During autoregressive generation, the model recomputes the same Key and Value vectors for previous tokens at every new token. This is wasteful.

The KV cache stores K and V tensors from previous generation steps, so only the new token’s KV vectors need to be computed. This dramatically reduces compute per token — at the cost of memory.

KV cache memory scales with:

  • Sequence length
  • Number of layers
  • Number of heads
  • Batch size

For long contexts (128K+ tokens) with large batches, KV cache can easily exceed the weight memory. This is why KV cache management is a major focus of inference frameworks.

KV Cache Optimizations

Multi-Query Attention (MQA): Share a single K and V head across all Q heads. Reduces KV cache by n_heads factor.

Grouped-Query Attention (GQA): Share K/V among groups of Q heads. A compromise between full MHA and MQA. Used in Llama 3, Mistral.

PagedAttention (vLLM): Manage KV cache like virtual memory — allocate pages on demand, avoid fragmentation. Enables much higher throughput for variable-length batches.

Speculative Decoding

Standard decoding generates one token per forward pass. For a 70B model, this is slow.

Speculative decoding uses a small “draft” model (e.g., 7B) to generate K candidate tokens cheaply, then verifies all K tokens with the large model in one pass. If the large model agrees, you get K tokens for the price of ~1 large pass.

Speed gains: 2-4x for tasks where the draft model is frequently right (structured output, repetitive text, code).

Implementations: speculative_decoding in Hugging Face Transformers, supported natively in TGI and vLLM.

Continuous Batching

Naive batching waits for a full batch before starting inference, and waits for the slowest sequence to finish. Both waste time.

Continuous batching (also called iteration-level scheduling) inserts new requests mid-generation and removes completed sequences immediately. This maximizes GPU utilization at the cost of implementation complexity.

vLLM, TGI, and TensorRT-LLM all implement continuous batching. It’s now baseline for production inference.

Flash Attention

Standard attention computes the full n×n attention matrix, which:

  • Is O(n²) in memory
  • Requires multiple read/write passes to HBM

Flash Attention fuses the attention computation into a single kernel using tiling, keeping intermediate values in fast SRAM (on-chip cache) instead of HBM. Result:

  • Same mathematical output
  • 2-4x faster in practice
  • O(n) memory (doesn’t materialize the full matrix)

Flash Attention 2 and 3 improved parallelism and GPU utilization further. It’s now the default in every major framework.

Tensor Parallelism

For multi-GPU inference, tensor parallelism splits weight matrices across GPUs. Each GPU computes a partition of the matrix multiply, then communicates partial results via NVLink or InfiniBand.

Common configs:

  • Single A100 80GB: up to ~40B model in fp16
  • 2× H100: up to ~80B comfortably
  • 8× H100: 405B+ possible

Tools: Megatron-LM, vLLM, TGI, TensorRT-LLM all support tensor parallelism.

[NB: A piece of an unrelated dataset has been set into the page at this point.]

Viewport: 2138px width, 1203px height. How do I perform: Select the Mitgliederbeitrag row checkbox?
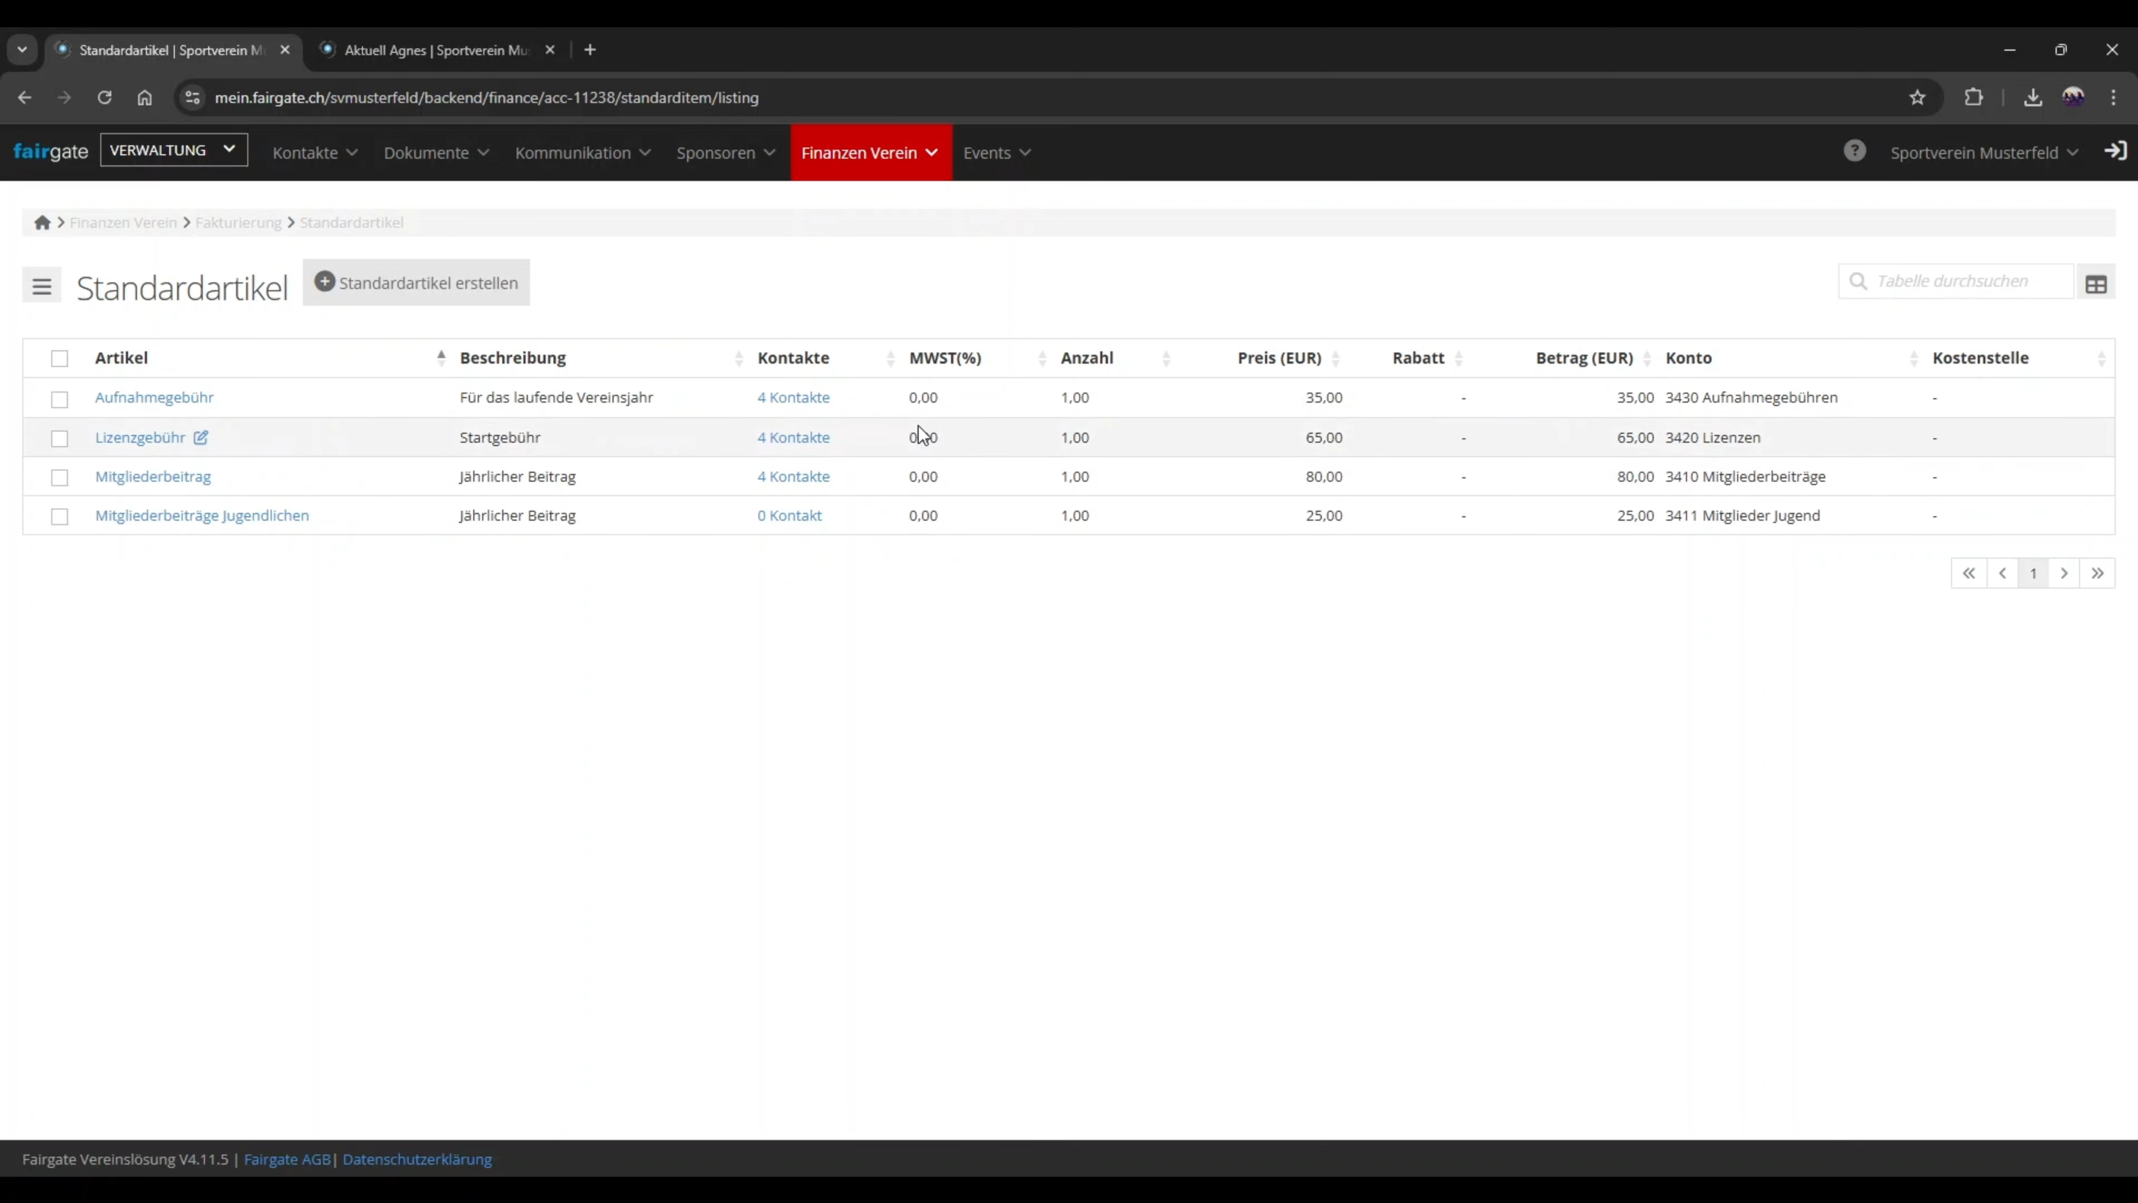(x=60, y=477)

Inference Frameworks at a Glance

FrameworkBest forKey feature
vLLMOpenAI-compatible servingPagedAttention, continuous batching
TGIHuggingFace ecosystemWide model support
llama.cppCPU/local inferenceGGUF quantization, no GPU required
TensorRT-LLMNVIDIA productionMaximum throughput on H100s
OllamaDeveloper local useSimple CLI/API

Practical Recommendations

  • Start with quantization — int8 is nearly free in quality, halves memory. GPTQ/AWQ int4 is usable for most tasks.
  • Use Flash Attention — it’s already enabled in most frameworks, but verify.
  • Measure, don’t assume — tokens/second per dollar varies wildly by model, hardware, and batch size.
  • KV cache is often the bottleneck at scale — budget memory accordingly.
  • Speculative decoding pays off for greedy/structured generation — test it for your workload.

Inference is where AI meets the real world. The teams that optimize it well can serve 10x more users at the same cost — or build products their competitors simply can’t afford to.